*WHAT TO PRODUCE*
Where the string "computer" appears in a line of the material below, copy that line.

*PROVIDED DATA*
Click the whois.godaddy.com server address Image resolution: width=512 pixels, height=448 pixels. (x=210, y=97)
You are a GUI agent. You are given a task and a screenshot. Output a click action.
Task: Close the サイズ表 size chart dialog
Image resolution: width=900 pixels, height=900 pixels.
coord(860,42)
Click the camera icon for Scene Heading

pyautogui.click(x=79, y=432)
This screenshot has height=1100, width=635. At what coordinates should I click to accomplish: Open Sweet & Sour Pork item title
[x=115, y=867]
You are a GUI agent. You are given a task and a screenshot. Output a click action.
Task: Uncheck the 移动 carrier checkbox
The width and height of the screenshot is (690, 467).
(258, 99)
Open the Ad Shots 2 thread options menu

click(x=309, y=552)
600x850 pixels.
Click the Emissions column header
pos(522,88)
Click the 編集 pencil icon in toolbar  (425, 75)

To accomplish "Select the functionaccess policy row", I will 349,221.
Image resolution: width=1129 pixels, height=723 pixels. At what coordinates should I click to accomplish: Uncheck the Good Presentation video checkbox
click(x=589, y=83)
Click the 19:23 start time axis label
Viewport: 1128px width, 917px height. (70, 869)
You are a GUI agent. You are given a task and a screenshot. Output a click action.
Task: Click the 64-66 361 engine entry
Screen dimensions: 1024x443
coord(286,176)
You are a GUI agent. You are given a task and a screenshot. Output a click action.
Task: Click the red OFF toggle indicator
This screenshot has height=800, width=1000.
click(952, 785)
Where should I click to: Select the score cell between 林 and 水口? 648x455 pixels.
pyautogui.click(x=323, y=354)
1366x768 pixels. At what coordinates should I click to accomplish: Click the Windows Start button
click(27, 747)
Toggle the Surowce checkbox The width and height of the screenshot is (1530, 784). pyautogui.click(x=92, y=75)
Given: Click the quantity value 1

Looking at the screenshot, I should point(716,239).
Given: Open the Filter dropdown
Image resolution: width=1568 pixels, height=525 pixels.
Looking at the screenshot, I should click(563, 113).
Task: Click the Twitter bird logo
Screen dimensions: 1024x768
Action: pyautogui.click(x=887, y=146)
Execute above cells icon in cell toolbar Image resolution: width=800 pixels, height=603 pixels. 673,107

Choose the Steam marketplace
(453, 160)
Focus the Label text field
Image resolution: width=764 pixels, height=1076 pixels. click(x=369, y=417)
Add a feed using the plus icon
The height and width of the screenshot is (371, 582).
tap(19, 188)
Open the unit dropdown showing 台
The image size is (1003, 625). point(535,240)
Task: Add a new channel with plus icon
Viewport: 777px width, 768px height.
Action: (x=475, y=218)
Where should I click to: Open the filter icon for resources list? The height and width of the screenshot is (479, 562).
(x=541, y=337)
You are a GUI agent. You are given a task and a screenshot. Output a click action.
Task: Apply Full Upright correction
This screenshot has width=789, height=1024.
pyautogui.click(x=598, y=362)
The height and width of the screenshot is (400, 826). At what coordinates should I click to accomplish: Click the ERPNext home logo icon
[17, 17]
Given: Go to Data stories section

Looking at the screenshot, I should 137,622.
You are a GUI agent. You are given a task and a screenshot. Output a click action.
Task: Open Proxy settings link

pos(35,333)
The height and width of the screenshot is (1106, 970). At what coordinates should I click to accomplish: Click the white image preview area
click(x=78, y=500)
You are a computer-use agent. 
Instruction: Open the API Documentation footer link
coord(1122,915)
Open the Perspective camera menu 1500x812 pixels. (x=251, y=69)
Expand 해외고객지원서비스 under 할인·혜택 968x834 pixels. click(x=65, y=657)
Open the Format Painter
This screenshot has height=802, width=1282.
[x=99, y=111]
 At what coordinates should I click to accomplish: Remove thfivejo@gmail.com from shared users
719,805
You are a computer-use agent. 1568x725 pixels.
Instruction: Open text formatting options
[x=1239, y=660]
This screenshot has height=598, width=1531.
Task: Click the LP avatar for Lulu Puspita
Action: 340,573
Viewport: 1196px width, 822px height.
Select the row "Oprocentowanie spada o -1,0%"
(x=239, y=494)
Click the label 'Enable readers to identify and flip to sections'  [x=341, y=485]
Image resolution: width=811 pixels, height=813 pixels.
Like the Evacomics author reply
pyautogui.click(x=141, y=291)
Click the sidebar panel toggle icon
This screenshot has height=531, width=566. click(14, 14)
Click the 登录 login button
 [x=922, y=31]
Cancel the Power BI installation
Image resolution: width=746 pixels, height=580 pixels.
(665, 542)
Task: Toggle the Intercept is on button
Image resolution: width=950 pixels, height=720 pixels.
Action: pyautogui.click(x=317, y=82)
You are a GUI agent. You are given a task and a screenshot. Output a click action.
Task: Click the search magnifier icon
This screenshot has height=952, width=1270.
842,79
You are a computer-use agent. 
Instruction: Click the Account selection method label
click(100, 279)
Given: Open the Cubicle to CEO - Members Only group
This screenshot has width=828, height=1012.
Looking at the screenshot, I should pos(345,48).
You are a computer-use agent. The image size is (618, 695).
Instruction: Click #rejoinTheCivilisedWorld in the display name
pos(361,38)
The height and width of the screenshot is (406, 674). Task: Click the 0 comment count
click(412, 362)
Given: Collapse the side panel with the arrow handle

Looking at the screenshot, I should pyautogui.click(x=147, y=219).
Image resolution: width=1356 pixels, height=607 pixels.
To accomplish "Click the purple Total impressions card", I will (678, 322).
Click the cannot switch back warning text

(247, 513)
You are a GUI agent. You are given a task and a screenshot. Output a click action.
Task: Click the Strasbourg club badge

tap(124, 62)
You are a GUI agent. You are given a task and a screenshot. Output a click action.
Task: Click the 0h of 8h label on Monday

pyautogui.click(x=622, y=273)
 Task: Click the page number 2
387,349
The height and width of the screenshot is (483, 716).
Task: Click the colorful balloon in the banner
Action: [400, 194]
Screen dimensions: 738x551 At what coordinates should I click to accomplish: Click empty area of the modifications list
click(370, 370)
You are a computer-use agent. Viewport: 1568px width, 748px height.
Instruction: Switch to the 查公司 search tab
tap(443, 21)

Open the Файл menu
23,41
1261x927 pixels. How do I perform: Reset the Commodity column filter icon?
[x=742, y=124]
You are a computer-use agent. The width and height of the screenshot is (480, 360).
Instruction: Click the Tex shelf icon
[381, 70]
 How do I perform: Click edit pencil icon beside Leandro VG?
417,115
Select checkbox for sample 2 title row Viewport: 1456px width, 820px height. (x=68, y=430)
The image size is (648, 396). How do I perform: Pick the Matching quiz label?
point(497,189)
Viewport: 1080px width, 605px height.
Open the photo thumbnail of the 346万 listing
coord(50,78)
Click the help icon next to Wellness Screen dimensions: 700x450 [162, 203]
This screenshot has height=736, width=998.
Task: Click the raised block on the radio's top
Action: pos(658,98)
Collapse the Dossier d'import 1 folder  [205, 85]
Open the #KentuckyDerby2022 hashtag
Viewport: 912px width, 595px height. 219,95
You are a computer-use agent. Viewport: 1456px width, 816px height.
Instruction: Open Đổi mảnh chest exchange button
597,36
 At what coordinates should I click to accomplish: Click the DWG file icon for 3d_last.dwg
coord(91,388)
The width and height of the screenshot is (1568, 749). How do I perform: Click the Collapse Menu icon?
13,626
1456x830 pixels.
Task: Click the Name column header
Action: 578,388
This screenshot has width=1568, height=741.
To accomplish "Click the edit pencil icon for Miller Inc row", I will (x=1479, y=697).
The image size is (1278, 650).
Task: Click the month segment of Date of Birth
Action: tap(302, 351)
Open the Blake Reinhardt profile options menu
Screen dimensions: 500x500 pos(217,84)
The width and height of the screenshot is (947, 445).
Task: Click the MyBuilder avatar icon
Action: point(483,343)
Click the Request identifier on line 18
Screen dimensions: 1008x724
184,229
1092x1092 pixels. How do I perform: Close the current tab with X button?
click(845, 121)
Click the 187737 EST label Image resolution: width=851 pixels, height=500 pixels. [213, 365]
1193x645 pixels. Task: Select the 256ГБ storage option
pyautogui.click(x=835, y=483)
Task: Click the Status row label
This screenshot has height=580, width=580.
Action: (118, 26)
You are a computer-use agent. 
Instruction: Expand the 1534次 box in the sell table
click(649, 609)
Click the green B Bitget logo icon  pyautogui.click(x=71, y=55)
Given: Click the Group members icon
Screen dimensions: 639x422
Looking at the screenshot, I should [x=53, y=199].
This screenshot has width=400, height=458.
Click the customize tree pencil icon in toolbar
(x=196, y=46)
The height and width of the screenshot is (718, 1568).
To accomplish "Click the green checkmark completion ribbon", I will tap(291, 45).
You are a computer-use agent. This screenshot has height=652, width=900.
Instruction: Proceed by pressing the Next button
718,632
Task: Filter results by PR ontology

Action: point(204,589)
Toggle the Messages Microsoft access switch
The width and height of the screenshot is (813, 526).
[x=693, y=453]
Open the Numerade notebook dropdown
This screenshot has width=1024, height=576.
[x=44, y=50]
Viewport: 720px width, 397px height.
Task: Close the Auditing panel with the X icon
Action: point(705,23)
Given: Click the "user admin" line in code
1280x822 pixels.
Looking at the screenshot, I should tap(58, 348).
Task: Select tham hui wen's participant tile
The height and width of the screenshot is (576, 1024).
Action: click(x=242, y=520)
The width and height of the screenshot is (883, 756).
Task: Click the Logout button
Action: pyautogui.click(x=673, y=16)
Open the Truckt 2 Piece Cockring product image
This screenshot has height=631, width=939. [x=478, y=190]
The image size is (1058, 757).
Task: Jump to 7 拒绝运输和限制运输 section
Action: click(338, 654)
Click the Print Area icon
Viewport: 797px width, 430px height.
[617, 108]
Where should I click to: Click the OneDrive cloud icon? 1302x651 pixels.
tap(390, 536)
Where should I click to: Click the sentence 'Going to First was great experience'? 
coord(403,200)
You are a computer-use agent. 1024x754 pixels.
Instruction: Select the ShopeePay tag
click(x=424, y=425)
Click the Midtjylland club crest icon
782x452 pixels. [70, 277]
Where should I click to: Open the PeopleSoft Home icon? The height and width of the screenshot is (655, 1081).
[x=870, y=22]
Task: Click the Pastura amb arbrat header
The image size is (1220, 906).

*RESPONSE BELOW*
You are a computer-use agent. 
You are a computer-use agent. 1568x725 pixels.
You are a computer-use agent. 
You are a computer-use agent. The image size is (618, 695).
You are a computer-use agent. Viewport: 1568px width, 748px height.
You are a computer-use agent. The width and height of the screenshot is (480, 360).
You are a computer-use agent. Viewport: 1456px width, 816px height.
You are a computer-use agent. 
You are a computer-use agent. This screenshot has height=652, width=900.
You are a computer-use agent. 1024x754 pixels.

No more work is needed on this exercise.